Objetivos y tareas

Luego de la masacre gigantesca de la Segunda Guerra Mundial, las naciones del mundo se reunieron para recuperar algunos de los valores básicos de nuestra civilización, destruidos por el nazismo. La expresión más cabal de esa recuperación es el artículo 1 de la Declaración Universal de Derechos Humanos: todos los seres humanos nacen libres e iguales en dignidad y derechos y, dotados como están de razón y conciencia, deben comportarse fraternalmente los unos con los otros.

Han pasado muchos años desde aquella Declaración, y los militantes por los derechos humanos seguimos reclamando su vigencia, cada vez más negada por la realidad injusta, desigual y oprimente de la sociedad capitalista neoliberal, donde las democracias restringidas son cada vez más formales y menos reales.
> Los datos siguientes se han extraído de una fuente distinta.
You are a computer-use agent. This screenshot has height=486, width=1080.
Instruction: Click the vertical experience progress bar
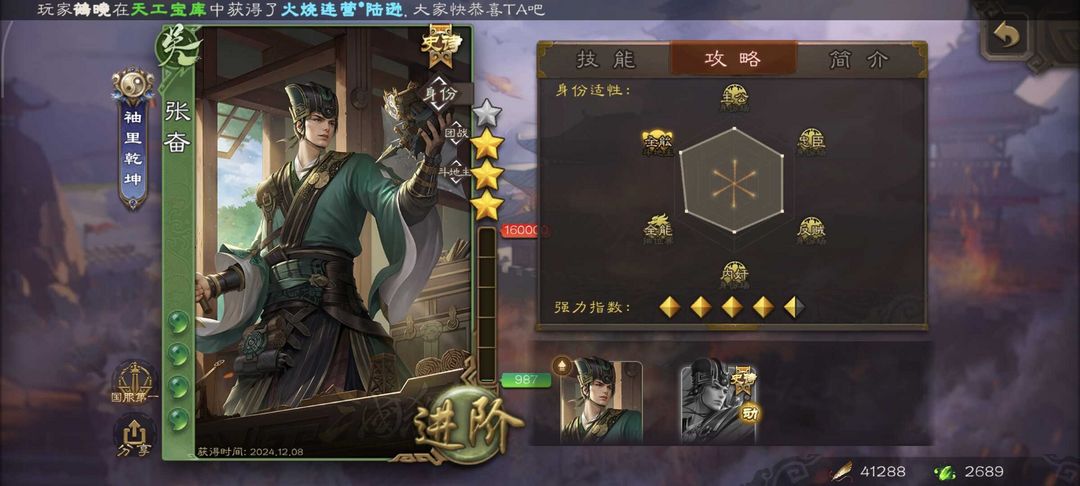487,304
La tarea de nuestra APDH es luchar por aquellos valores y aquellos principios ético-políticos y por ello tratamos de agrupar permanentemente a todos aquellos voluntarios que, en un marco de pluralismo y respeto mutuo, estén dispuestos a enfrentar las múltiples dimensiones en que se ejerce de manera inhumana y arbitraria el monopolio legal e ilegal de la violencia y la injusticia en nuestro país y en el mundo.
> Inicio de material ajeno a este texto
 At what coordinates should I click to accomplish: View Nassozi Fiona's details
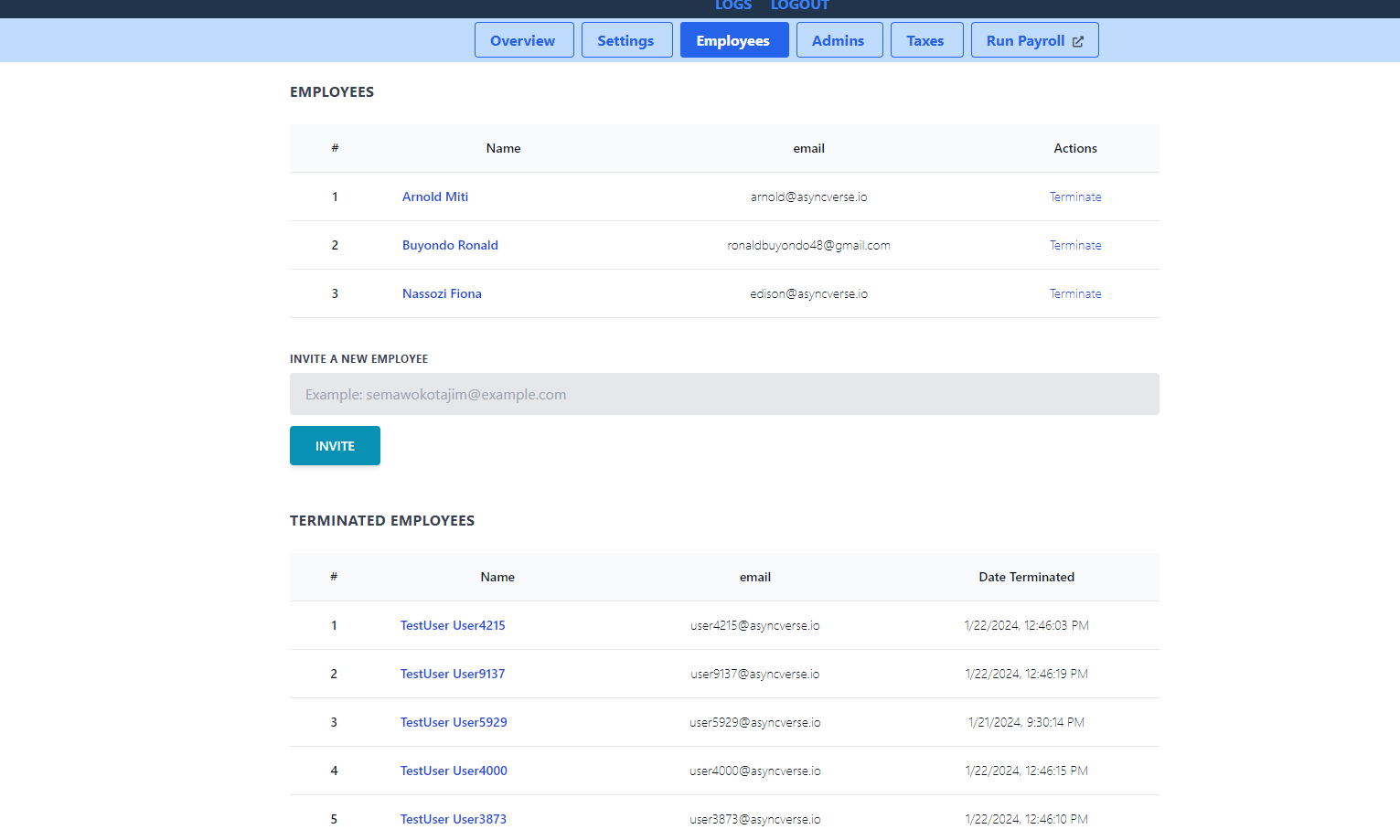point(442,293)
La tarea de nuestra Comisión es encontrar y organizar a tales militantes en los más diversos rincones de nuestro país, informarlos para defender los derechos conculcados de los sectores más vulnerables, mantenerlos en contacto entre sí y apoyarlos en el reclamo a las autoridades tanto para que se cumpla la ley como para modificarla cuando ella es injusta. Contamos actualmente con 30 representaciones de la APDH: 19 son Delegaciones  y 11 son Juntas Promotoras, 6 de las cuales trabajan activamente.